Pendant plusieurs années vous avez posé des bombes contre des bâtiments symboliques du pouvoir capitaliste et impérialiste, avant de vous en prendre physiquement à des personnes. Et dans le livre, cela semble aller de soi, cela ne fait pas l’objet d’une discussion particulière, comme s’il y avait un continuum entre les deux. Pour vous, finalement, c’était la même chose ? 
Oui, c’est la même chose. On est une organisation qui a tué, mais extrêmement peu, par rapport à d’autres. Et ce n’est pas parce qu’on était moins violents dans notre tête, ou plus pacifiques que les autres. Tuer, c’est une décision grave, qui ne se prend pas à la légère, d’où les détails que je donne dans le livre. Il faut vraiment choisir les moments stratégiques où tu vas le faire. Nous, on s’est rendu compte, à un moment donné, que l’on ne pouvait pas faire des grandes opérations d’enlèvement, comme celles qui avaient été menées par la RAF ou les Brigades rouges… 
Vous avez hésité, à propos de Besse, entre le tuer ou l’enlever…

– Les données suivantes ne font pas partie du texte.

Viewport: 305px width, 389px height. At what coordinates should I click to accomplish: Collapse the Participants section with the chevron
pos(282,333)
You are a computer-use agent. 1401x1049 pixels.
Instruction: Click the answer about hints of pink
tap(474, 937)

Oui, on a envisagé les deux options. On aurait pu l’enlever, et essayer de mener une bataille politique, autour des prisonniers mais surtout des restructurations chez Renault et ­ailleurs. Mais on a pensé qu’on n’avait pas la force. Avec le recul, on se dit que ça nous aurait peut-être donné une respiration. Le tuer, ça a accéléré notre arrestation. Quand tu fais des erreurs tactiques, dans la guérilla, tu le paies cash. Ce n’est pas comme au NPA où tu peux te tromper de stratégie et, le lendemain des élections, tu te dis on a merdé, et on reprend de zéro. Dans la guérilla quand tu te trompes sur un truc tactique important, tu le paies cash. Et nous on l’a payé cash. 
Tu écris dans le livre que l’exécution de Georges Besse « appartient au patrimoine de notre classe ». Que veux-tu dire par là ?

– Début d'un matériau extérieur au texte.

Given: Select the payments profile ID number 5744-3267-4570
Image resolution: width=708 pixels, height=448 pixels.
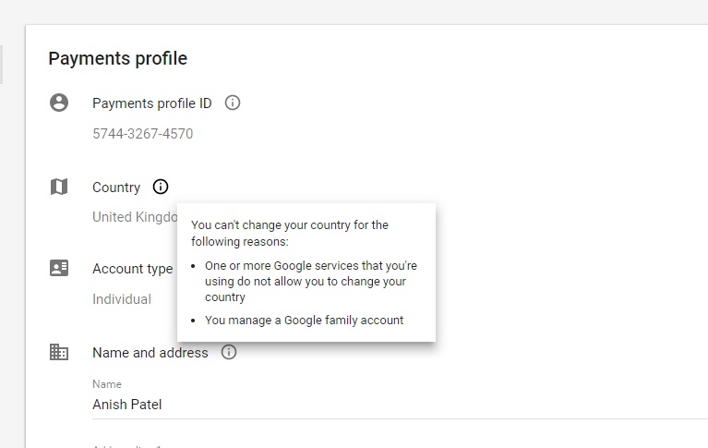Looking at the screenshot, I should tap(142, 134).
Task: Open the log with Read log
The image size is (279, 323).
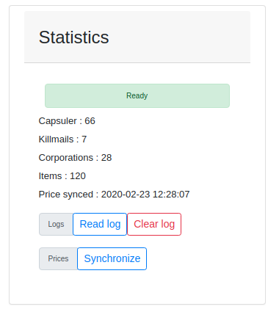Action: (x=100, y=224)
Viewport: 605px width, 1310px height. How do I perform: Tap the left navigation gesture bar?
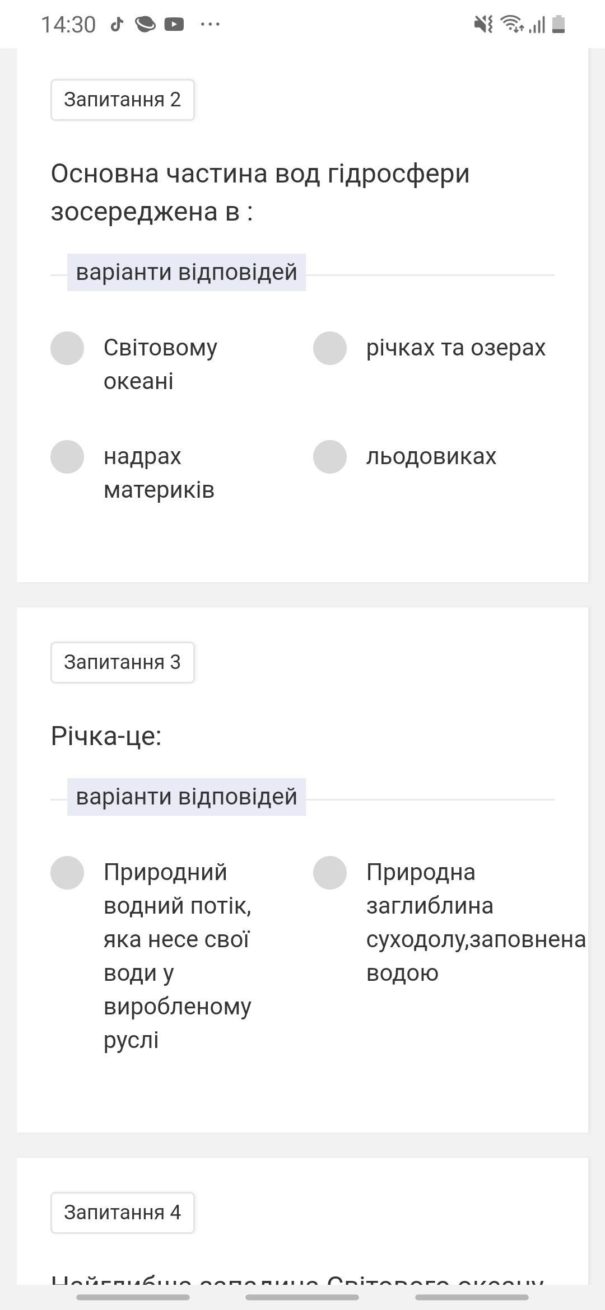133,1297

Quand tu fais une action qui parle autant aux gens, qui te dépasse, tu t’effaces. Tu as produit un truc, et tu te rends compte qu’il est repris par plein de gens. C’était fou les retours qu’on a eus des ateliers… C’était « On se sent plus forts en rentrant ce matin à l’usine ». Un peu comme après l’exécution de Tramoni[fn]Vigile de Renault qui avait tué le militant de la Gauche prolétarienne Pierre Overney, en 1972.[/fn]. Ça dépasse de très loin la poignée d’individus du commando, ça appartient à tout le monde. Quand une action comme ça entre en syntonie avec les idées de la classe, ou d’une partie de la classe, ce n’est pas toi, elle ne t’appartient pas.

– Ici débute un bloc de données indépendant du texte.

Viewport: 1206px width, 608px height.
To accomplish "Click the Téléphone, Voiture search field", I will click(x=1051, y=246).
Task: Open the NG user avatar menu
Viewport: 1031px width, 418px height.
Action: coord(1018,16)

Quel rôle, finalement, avait pour vous la violence révolutionnaire ? On vous a souvent taxés de substitutisme, au sens où vous auriez voulu faire « à la place des masses »… 
Dans les années 1980, avec le développement du néolibéralisme, on est à un moment où tout semble s’effondrer, et où l’idée se répand que la lutte de classe, c’est fini. Nous on porte un discours qui affirme le contraire, et on essaie de penser les changements de la période, la mondialisation, le rôle des institutions internationales, la nécessité d’internationaliser le combat, de relancer un projet stratégique anti-impérialiste. Mais c’est un projet qui arrive trop tard, on s’en rend bien compte. En tout cas ce qui est sûr, c’est qu’on ne voulait pas remplacer le mouvement révolutionnaire, on n’était pas dans les conneries dont me parlait Romain Goupil sur France Inter l’autre jour, la volonté d’« accélérer » les choses. On voulait, comme d’autres, raviver la lutte des classes, mais sans croire qu’on y arriverait seuls et seulement par la lutte armée. On a toujours pensé que du tract au fusil c’est la même lutte, c’est le même mouvement. On n’est pas une avant-garde, on est une réalité de l’antagonisme de classe dans ce pays. Et quand les masses et leurs organisations ne se battent plus, c’est sûr que les guérilleros ne vont pas se battre à leur place.